Florida Gov. Rick Scott, who has a little more than a year left in office, is releasing his final set of budget recommendations on Tuesday.
And it's sure to contain many of the same items that the Republican governor has recommended in past years: A smattering of tax cuts, probably a small increase in school funding (possibly backed by a rise in property values), and his evergreen request that all state workers pay the same for health insurance. (Legislators have rejected this idea year in and year out.)
But to sound vaguely like a country song, Scott is a long, long way from Eustis, where he rolled out his first budget at an event filled with tea party supporters.
In that first ever proposal, Scott rolled out a spending plan that called for nearly $5 billion in spending cuts in 2011-12 fiscal year, which would then be used to help with $2 billion of recurring tax cuts.
When he first ran for governor, Scott constantly touted his "7-7-7" plan that he said would lead to nearly 700,000 jobs if the plan's seven steps were followed over seven years. (Those 700,000 jobs were on top of normal growth, Scott said at the time, but that's an argument for another time.)
A central plank of this plan to help the state's economy was the elimination of Florida's corporate income tax. Scott promised to completely get rid of it by 2018, starting with a $458 million reduction in year 1 and a $1 billion cut in year 2. (Another promise was to substantially cut the property tax rate charged to homeowners for schools.)
"It’s not a budget that dabbles. It doesn’t offer a little something for every special interest or sweeteners for certain people," Scott said at the time. "It’s a two year budget that faces realities now, rather than putting them off for later. It makes the hard decisions. But it makes the right decisions for Florida’s future."
He added: "We will capture more jobs if other states have a business tax that Florida does not have. We are competing with 49 other states and many countries for entrepreneurs who start, grow and move companies based on where they can get the best return."
But Scott's push for sweeping and deep budget cuts paired with a mammoth tax cut fell flat with the GOP-controlled Legislature.
Still grappling with the fallout from the Great Recession and a budget shortfall, legislators sent Scott a budget that included some tax cuts (mostly property taxes charged by water management districts), spending cuts and a contentious move to deducting money from public employees to help pay for their retirement plans.
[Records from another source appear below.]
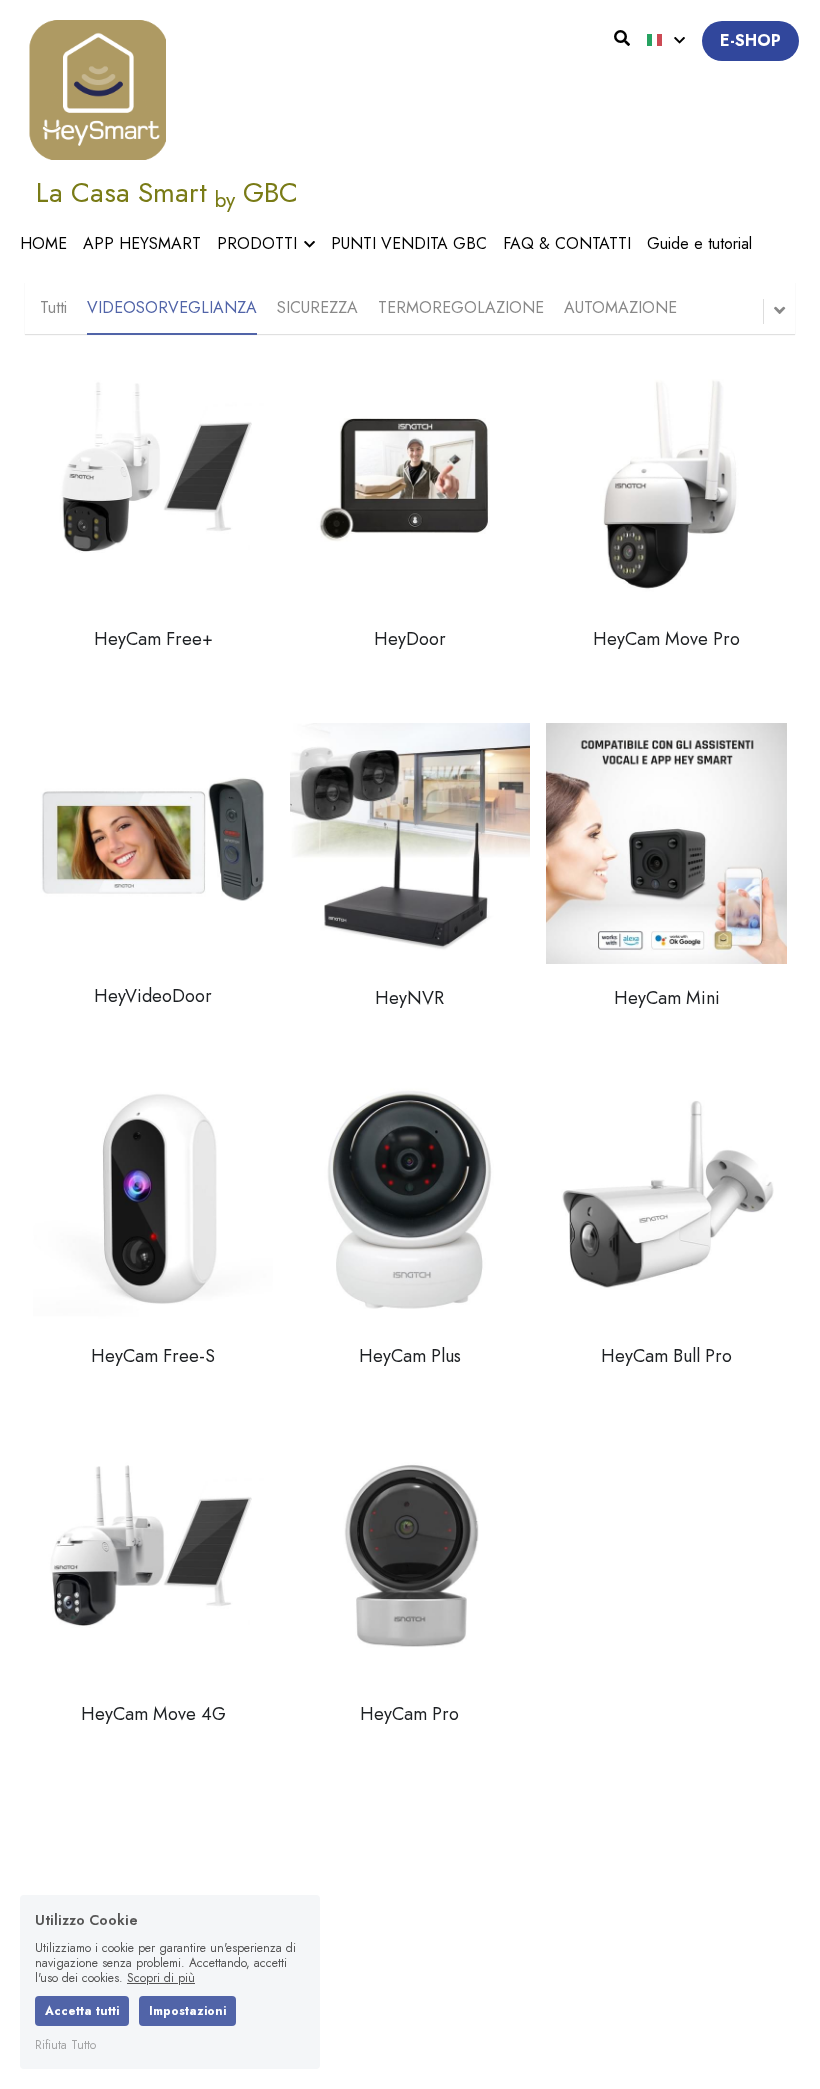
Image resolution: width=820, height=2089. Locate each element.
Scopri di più (161, 1978)
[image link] (97, 88)
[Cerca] (622, 38)
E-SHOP (750, 40)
Instead of cutting the corporate tax income rate like Scott wanted, legislators instead agreed to exempt businesses from paying the tax if they only made a certain amount of money. Over two sessions the exemption level was raised from $5,000 to $50,000.
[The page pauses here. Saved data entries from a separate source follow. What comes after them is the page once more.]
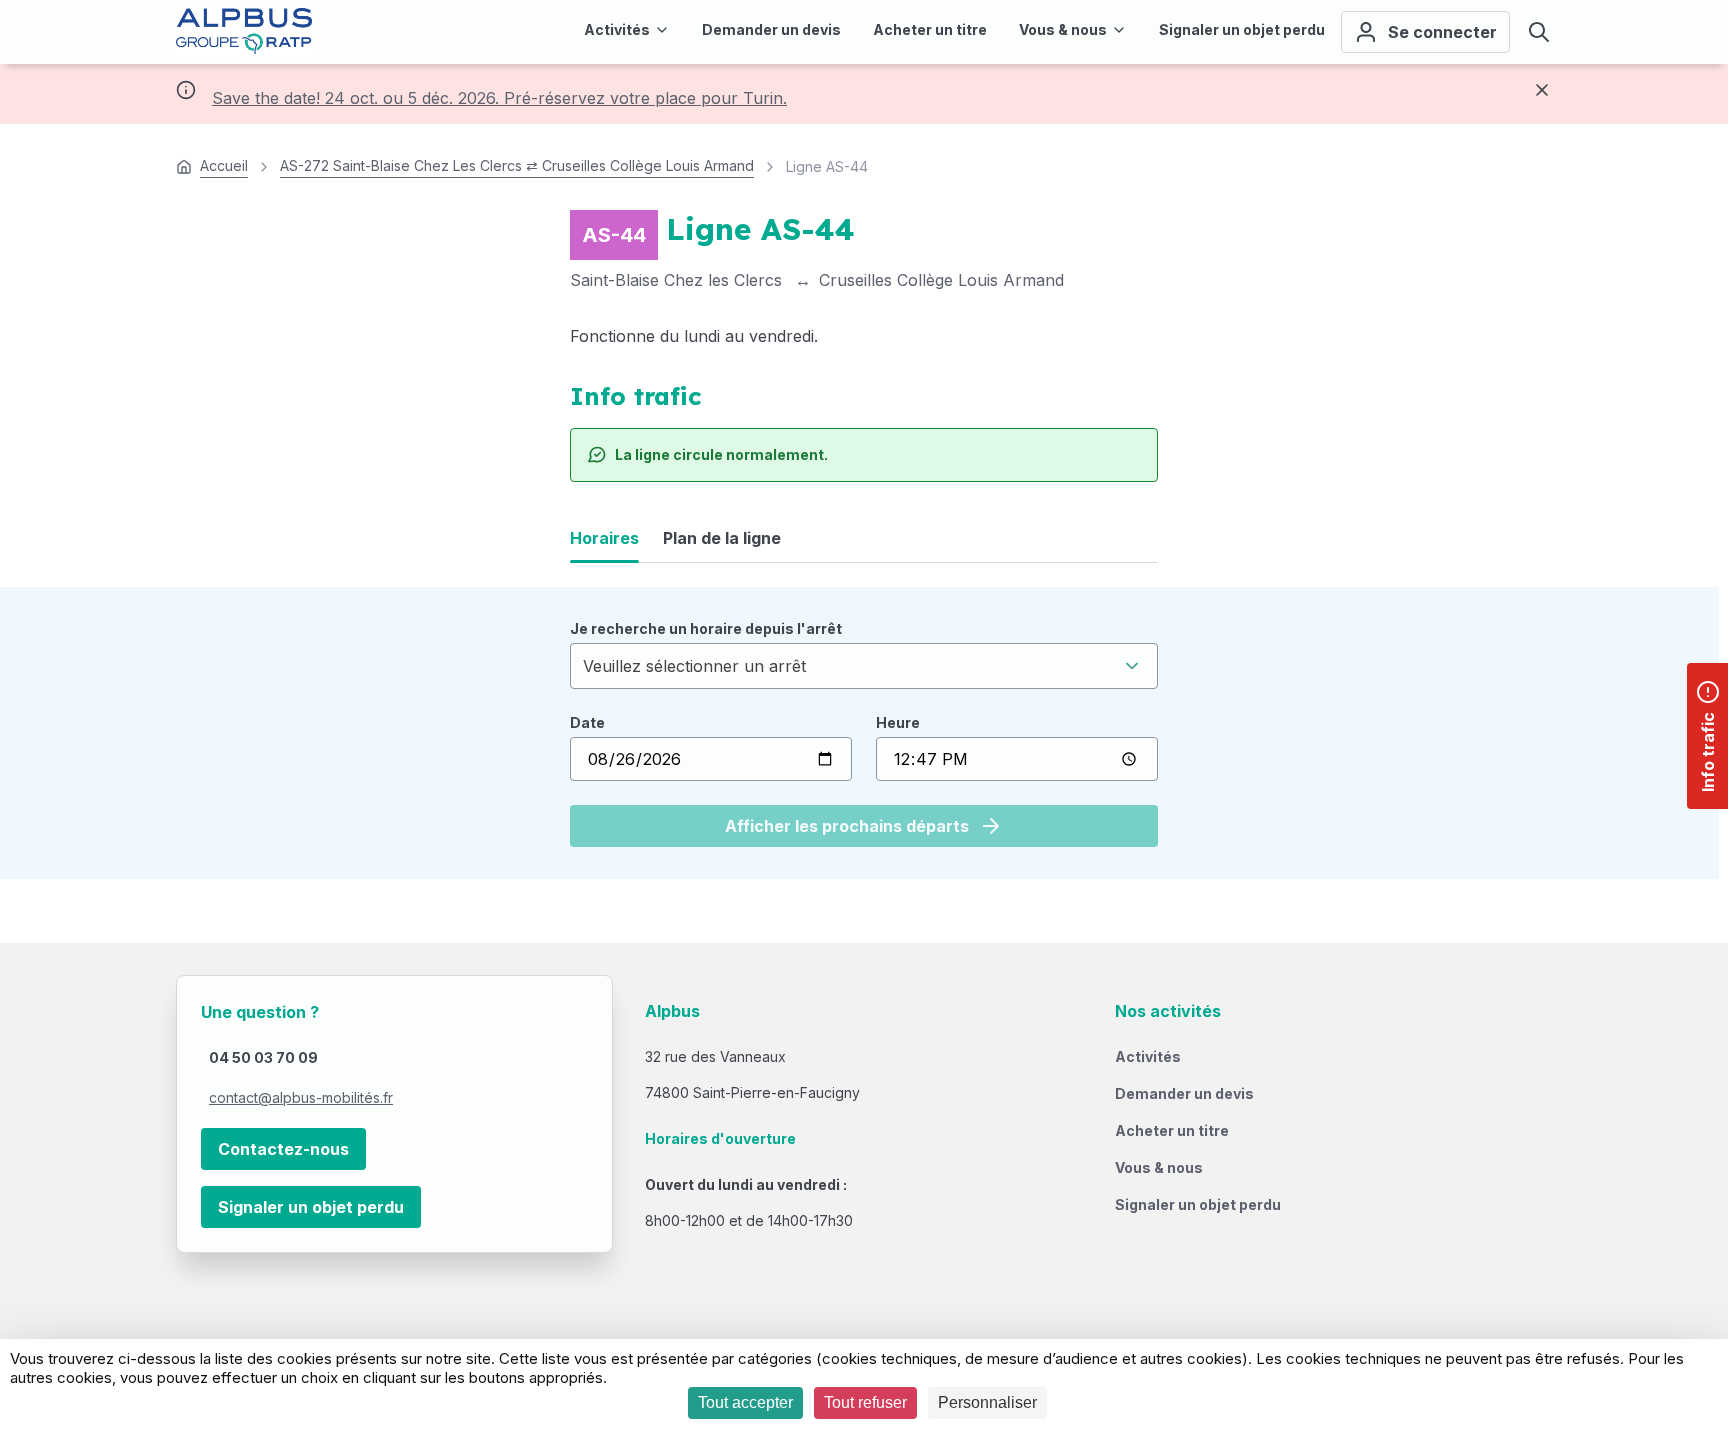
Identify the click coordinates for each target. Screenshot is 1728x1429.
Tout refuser (865, 1402)
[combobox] (864, 666)
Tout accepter (745, 1402)
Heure (898, 722)
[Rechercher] (1539, 32)
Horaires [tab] (604, 538)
The move exempted many businesses from paying the tax, but as Scott leaves office it remains a substantial tax source for Florida government. Legislative economists predicted the state would wind up taking in about $2 billion this year from the corporate income tax.
Scott has tried to include further tweaks to the corporate income tax in his annual spending plans, but he has been unable to make any substantial progress on his initial pledge.
And this year - ahead of a likely campaign for U.S. Senate - the governor didn't even try.
He recently rolled out a modest tax and fee-cutting package that includes tax holidays and a rolling back of driver's license fees. His package was entirely targeted to residents and individuals and included no tax cuts for businesses or
When pressed about it, Scott said recently that he still would like to cut the corporate income tax, but he did not express any disappointment that he was unable to achieve what once was a top goal.
"You fight everyday for the things you think are a priority and that's what I have done," Scott said. "I would love to cut more taxes, but there's actually three branches of government."